I found that indeed isSq2was much faster for "small" numbers. But I also found that isSq2 worked for larger numbers. Looking further, it seems that Compile works on machine-size integers, which on my box range up to $2^{63}-1$. So first question:

Is this true? Does Compile really work on all machine-size integers (which may vary depending on your box)? Is this explicitly documented anywhere other than that statement on the documentation page for Compile?

So assuming that the answer to the above question was true, I compared performace for larger integers, and ran across the following issue:

Table[isSq2[10^14 + i], {i, {-1, 0, 1}}]

(* {False, True, True} *)

Table[SquareQ08[10^14 + i], {i, {-1, 0, 1}}]

(* {False, True, False} *)

Clearly isSq2 erroneously returns True for $10^{14}+1$, which is far smaller than $2^{63}-1$. Further, testing random collections of 10000 numbers or so in that range (including the 10000 integers on either side of $10^{14}$), I can find no other integers for which the two functions return different values.

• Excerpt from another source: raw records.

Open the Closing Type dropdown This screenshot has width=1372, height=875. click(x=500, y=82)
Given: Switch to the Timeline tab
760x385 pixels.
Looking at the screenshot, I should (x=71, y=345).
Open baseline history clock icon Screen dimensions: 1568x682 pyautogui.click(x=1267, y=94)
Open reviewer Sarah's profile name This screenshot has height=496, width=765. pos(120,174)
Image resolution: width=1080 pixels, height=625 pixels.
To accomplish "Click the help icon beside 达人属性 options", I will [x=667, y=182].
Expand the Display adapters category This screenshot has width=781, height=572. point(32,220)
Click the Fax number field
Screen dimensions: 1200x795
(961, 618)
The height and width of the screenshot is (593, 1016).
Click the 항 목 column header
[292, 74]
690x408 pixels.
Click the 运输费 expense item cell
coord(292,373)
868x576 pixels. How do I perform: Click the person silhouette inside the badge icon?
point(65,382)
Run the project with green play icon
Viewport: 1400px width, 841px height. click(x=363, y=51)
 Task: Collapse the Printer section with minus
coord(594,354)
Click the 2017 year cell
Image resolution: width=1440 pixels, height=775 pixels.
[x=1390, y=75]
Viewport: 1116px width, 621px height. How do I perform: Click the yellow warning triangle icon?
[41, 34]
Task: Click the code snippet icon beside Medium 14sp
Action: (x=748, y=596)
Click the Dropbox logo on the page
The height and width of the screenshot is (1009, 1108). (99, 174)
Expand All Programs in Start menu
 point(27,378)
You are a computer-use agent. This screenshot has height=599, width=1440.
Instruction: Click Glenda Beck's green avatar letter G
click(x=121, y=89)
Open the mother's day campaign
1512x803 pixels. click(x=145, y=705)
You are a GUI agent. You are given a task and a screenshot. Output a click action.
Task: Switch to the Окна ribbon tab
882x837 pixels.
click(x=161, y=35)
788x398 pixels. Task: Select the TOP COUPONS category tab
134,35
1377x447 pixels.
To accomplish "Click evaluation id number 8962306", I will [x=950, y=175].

What is going on here? Is there something wrong with my code? And if so, why does it fail precisely for those two integers?

Edit: After the discussion below with @JohnMcGee, the issue is that compiled Sqrt always returns floats, and for the case I gave, 10^14+1 == 10^14. So the real reason that isSq2 does not work for larger integers is not that Compiled stuff fails for integers larger than $2^{31}$; it is because of roundoff error in floating point computations! So then my question is:

For what range of floating point values can I count on isSq2 doing the right thing? The documentation of == is a little vague in this regard.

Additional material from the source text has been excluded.